+++ Information shown +++

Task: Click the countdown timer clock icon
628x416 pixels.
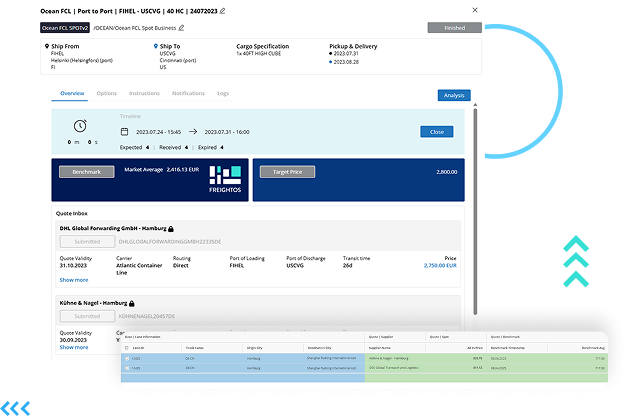Action: [x=79, y=127]
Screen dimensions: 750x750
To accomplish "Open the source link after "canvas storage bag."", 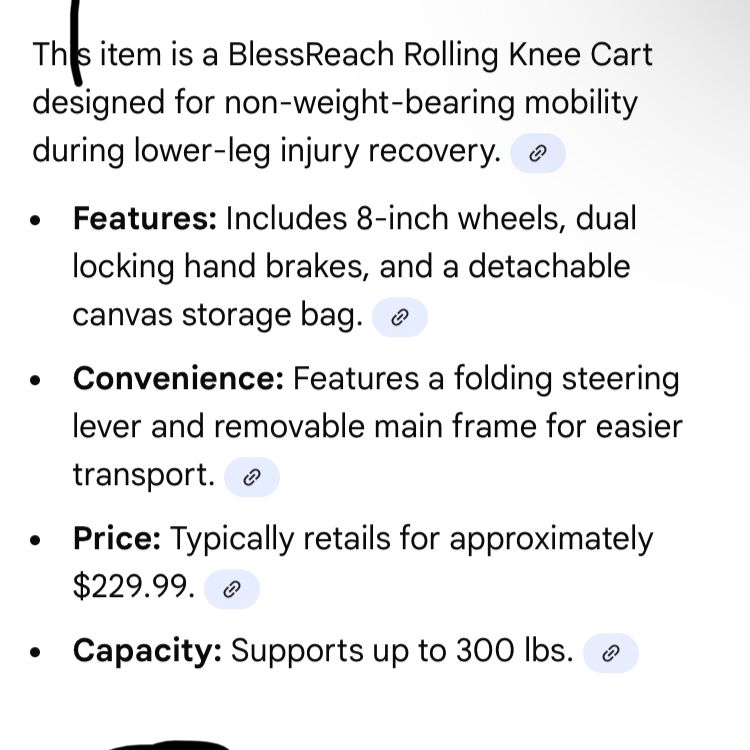I will pyautogui.click(x=399, y=317).
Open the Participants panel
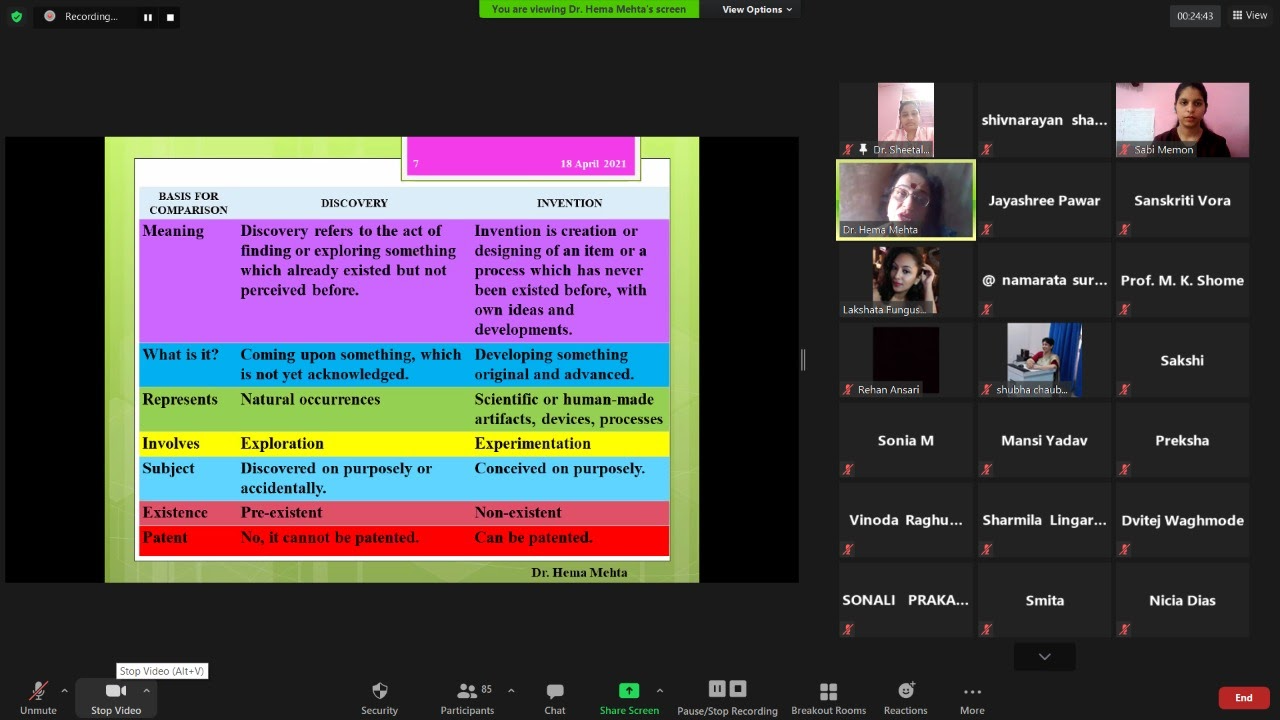Viewport: 1280px width, 720px height. pyautogui.click(x=467, y=691)
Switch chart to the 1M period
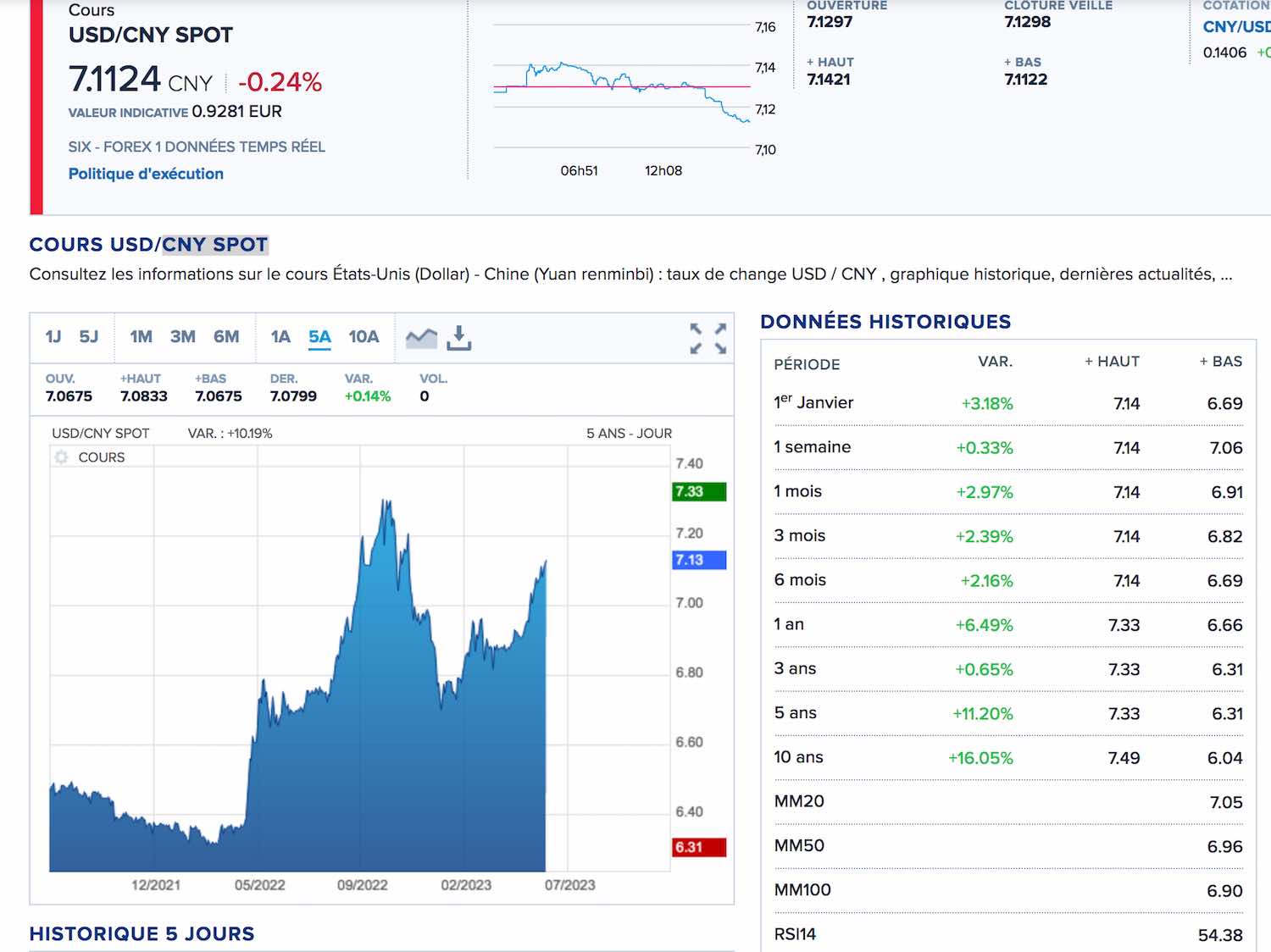The height and width of the screenshot is (952, 1271). tap(141, 337)
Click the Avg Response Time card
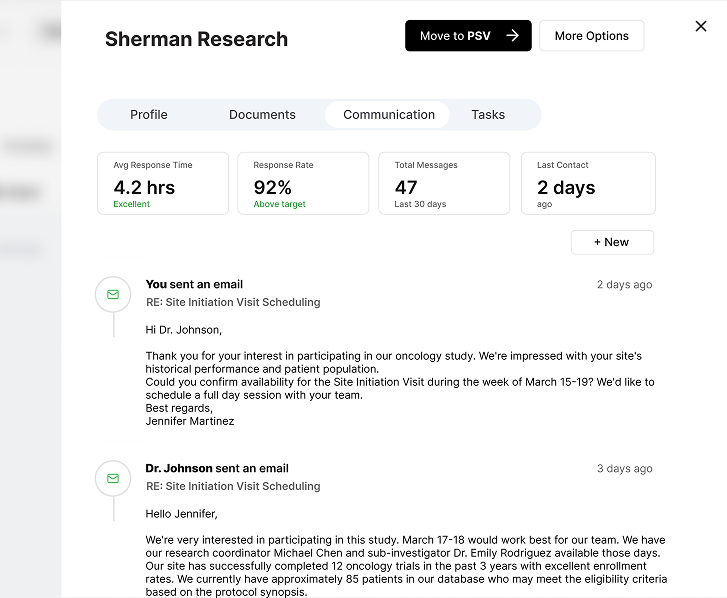Image resolution: width=727 pixels, height=598 pixels. (x=163, y=184)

+++

In the copy you return, include exactly the lines from the one containing "Open the Participants panel" through the final line of the listing, and no pictures.

Open the Participants panel
Viewport: 1280px width, 720px height. pyautogui.click(x=467, y=691)
Switch chart to the 1M period
The height and width of the screenshot is (952, 1271). tap(141, 337)
Click the Avg Response Time card
Image resolution: width=727 pixels, height=598 pixels. (x=163, y=184)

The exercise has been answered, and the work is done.